I admire writers who make me laugh, like Daniel Pinkwater and Barbara Park, and writers who make me cry, like Robert Cormier and Virginia Euwer Wolff. My all-time fave might be Roddy Doyle, who does both.

The Fun Questions! (based on what 7th graders do!)

Do you chew gum? Yes or No If yes favorite kind?

Yes, I chew any brand of peppermint (NOT spearmint, which is gross) or some brands of bubblegum (NOT Hubba Bubba and NOT grape or strawberry flavors)

Did you pass notes in school? Ever get caught? 

I don’t remember ever getting caught. The key is to fake a stretch and maintain eye contact with the teacher while dropping the note. If you are an A-student and you have an honest face, no one will ever suspect you. 

Do you text? 


 Was school lunch just as yucky then as it is now?! 

Up to grade 8, it was much much worse. I’m talking day after day of bologna or tuna fish. Mondays were okay because I’d get roast beef left over from Sunday’s dinner. There was no such thing as Schneider’s Lunchables or snack-sized Pringles in my day. (But then again, there was always PB&J – I never heard of a peanut allergy when I was young.) 

High school lunches were WAY better than they are now because there was a cafeteria and absolutely no one in the world was concerned about our nutritional intake (because we were all skinny and active and ate home-cooked suppers), so I ordered French fries with gravy (AND ketchup) every single lunch. It was AWESOME. 

French fries are no longer served in high schools where I live – honestly, it’s French fry fascism up here in Canada. There is still cardboard pizza and soggy lasagne, but the one item that cafeterias make better than you can make at home - fries and gravy – are banned. This is particularly sad because I live in Quebec, where fries are served with gravy AND cheese curds in a delicious ultra-fatty nutrition-free dish called poutine. You can’t get that at the high school. You have to go to the chip truck next door. 

I can't imagine having no french fries for a school lunch!!! And the idea of not texting is forgien to most of my students! 

Thanks so much Catherine! I hope you all check out 26 Tips and All Good Children!


  1. Great interview. Catherine, both your books sound great. I love your writing process. I wish I could draft as quickly as you do.

  2. Thanks, Natalie. This was such a fun interview to do! I know I am lucky to have those intense drafting periods, but I end up with a HUGE mess to revise. (Worth it.
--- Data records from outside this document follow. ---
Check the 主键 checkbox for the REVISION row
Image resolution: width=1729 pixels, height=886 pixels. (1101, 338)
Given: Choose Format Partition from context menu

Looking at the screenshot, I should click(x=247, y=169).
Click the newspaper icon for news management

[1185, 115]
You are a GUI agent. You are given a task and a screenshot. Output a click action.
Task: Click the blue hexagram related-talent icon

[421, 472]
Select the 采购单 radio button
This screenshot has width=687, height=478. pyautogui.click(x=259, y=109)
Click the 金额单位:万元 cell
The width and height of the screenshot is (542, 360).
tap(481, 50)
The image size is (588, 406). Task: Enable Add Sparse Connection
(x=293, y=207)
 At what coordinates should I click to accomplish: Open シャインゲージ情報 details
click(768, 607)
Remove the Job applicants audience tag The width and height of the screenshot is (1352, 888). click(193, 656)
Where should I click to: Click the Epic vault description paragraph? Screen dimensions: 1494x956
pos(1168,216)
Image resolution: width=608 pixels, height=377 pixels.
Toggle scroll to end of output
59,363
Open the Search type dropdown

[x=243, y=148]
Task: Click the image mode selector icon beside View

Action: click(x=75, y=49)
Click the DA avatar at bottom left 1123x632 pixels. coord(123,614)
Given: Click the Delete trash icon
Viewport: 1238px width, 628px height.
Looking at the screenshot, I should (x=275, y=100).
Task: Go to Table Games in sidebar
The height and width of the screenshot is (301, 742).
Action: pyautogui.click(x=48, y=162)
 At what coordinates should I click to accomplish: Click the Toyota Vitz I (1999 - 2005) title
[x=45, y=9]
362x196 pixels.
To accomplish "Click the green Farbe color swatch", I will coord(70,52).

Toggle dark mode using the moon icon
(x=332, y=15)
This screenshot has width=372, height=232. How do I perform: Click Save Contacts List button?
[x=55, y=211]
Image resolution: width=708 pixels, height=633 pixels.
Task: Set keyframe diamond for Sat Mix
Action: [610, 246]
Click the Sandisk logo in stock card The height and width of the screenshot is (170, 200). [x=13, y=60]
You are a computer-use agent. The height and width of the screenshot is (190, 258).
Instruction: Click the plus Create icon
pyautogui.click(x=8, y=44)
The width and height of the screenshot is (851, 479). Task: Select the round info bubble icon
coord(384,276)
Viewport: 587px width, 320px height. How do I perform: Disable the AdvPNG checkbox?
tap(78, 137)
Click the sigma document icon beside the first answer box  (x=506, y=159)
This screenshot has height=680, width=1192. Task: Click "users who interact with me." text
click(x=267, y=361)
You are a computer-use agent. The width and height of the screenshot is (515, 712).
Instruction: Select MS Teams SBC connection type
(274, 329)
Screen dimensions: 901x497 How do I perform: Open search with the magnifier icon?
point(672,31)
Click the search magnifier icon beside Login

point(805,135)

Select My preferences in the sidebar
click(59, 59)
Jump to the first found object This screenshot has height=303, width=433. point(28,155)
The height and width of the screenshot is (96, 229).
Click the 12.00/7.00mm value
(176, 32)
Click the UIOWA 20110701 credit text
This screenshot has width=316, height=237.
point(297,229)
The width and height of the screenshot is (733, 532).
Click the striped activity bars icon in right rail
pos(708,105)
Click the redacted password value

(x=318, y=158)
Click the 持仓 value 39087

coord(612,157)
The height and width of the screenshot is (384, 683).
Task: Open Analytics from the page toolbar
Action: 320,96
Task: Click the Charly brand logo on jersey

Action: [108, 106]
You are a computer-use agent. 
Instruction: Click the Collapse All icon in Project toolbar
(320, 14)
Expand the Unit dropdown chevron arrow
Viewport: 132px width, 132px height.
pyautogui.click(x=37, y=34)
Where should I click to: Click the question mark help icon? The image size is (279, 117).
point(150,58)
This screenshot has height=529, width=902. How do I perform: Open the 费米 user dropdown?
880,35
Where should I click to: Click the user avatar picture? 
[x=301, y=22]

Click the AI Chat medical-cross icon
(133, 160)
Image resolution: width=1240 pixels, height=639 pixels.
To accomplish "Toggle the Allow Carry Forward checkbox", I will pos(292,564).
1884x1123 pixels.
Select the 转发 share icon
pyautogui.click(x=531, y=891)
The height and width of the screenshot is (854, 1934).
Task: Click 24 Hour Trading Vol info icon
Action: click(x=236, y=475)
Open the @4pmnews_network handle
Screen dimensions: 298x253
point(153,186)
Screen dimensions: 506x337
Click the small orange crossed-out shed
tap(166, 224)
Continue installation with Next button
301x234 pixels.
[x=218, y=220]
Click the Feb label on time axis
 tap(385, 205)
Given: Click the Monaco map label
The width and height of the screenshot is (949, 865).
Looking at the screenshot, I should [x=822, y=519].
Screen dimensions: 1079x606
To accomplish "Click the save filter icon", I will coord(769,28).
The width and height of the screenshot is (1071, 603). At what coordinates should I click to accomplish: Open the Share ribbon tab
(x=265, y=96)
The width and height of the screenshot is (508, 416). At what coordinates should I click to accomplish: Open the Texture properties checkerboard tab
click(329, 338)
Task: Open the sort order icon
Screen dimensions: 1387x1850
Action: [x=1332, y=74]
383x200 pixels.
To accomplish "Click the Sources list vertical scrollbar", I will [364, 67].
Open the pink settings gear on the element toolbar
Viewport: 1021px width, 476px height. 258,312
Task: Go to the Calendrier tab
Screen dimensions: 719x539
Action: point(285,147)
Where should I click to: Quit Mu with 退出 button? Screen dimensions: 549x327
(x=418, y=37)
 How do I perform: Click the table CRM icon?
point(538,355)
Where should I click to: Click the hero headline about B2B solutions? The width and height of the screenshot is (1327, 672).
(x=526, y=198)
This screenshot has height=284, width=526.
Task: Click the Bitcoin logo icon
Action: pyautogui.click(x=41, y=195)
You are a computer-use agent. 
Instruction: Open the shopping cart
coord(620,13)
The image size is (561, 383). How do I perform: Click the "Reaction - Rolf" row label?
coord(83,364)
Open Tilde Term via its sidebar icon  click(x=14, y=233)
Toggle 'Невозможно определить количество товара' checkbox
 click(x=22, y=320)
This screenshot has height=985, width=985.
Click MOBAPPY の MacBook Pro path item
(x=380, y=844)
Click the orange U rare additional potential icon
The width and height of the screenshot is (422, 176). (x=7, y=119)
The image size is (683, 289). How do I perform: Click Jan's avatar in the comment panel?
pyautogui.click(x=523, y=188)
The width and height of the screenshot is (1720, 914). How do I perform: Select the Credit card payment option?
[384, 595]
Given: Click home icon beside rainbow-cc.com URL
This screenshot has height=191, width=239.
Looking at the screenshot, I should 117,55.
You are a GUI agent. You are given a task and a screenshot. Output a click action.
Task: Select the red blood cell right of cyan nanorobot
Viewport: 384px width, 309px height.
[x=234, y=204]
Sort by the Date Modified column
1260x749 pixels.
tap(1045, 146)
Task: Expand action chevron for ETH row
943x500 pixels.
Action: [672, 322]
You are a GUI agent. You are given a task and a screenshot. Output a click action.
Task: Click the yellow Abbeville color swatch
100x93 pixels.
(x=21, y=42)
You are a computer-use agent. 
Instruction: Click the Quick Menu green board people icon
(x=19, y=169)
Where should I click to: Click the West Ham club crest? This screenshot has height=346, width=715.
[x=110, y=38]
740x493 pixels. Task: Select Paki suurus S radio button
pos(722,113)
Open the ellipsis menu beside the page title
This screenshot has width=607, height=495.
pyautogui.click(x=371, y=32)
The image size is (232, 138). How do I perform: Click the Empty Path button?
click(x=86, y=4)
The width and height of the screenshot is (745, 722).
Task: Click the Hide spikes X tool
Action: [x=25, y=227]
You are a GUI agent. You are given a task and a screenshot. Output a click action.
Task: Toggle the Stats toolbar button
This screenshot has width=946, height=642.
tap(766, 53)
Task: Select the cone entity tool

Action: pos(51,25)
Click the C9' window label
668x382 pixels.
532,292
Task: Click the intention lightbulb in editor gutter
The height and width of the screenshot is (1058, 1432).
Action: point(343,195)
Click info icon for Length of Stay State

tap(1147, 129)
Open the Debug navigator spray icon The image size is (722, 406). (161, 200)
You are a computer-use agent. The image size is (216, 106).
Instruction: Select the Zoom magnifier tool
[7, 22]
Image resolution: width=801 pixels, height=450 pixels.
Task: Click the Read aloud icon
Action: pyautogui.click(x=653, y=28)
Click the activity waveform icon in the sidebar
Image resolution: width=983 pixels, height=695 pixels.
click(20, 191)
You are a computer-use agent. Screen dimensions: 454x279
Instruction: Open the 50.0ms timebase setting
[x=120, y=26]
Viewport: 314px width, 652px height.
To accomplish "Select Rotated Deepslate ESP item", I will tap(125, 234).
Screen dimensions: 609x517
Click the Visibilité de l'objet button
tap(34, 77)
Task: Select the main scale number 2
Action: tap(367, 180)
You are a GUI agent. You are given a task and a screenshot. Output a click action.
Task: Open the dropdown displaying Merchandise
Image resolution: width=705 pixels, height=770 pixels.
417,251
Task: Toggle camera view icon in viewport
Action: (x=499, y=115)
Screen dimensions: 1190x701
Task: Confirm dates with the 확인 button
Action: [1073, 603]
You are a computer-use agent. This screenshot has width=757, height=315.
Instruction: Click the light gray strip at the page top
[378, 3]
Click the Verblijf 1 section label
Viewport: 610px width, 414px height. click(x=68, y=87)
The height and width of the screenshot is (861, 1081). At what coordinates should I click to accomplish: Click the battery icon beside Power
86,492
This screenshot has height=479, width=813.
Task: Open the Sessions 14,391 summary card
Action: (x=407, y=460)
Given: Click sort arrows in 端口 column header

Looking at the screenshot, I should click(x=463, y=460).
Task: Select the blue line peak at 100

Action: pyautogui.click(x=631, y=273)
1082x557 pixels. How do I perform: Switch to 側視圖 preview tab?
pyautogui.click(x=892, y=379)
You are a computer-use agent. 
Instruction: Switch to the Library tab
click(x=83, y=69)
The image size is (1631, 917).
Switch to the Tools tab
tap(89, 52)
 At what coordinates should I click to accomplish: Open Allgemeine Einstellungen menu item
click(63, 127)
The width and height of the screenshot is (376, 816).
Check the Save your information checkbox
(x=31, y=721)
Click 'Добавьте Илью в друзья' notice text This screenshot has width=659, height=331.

Totally.)

  3. I draft like that too. But I'm still learning how to take a draft like that and revise it!

  4. Nothing left but the crying once that explosive draft is done.

  5. Great interview! Yes on Barbara Park...funny funny. And Roddy Doyle, too.

  6. Thanks, Deb. When I first read Roddy Doyle (The Snapper, The Woman who Walked into Doors), I didn't believe he was a man because his women characters are so real. And his children's books are hilarious - my son and I cracked up over The Giggler Treatment.

    Glad you liked the interview. Thanks to Jill for hosting me.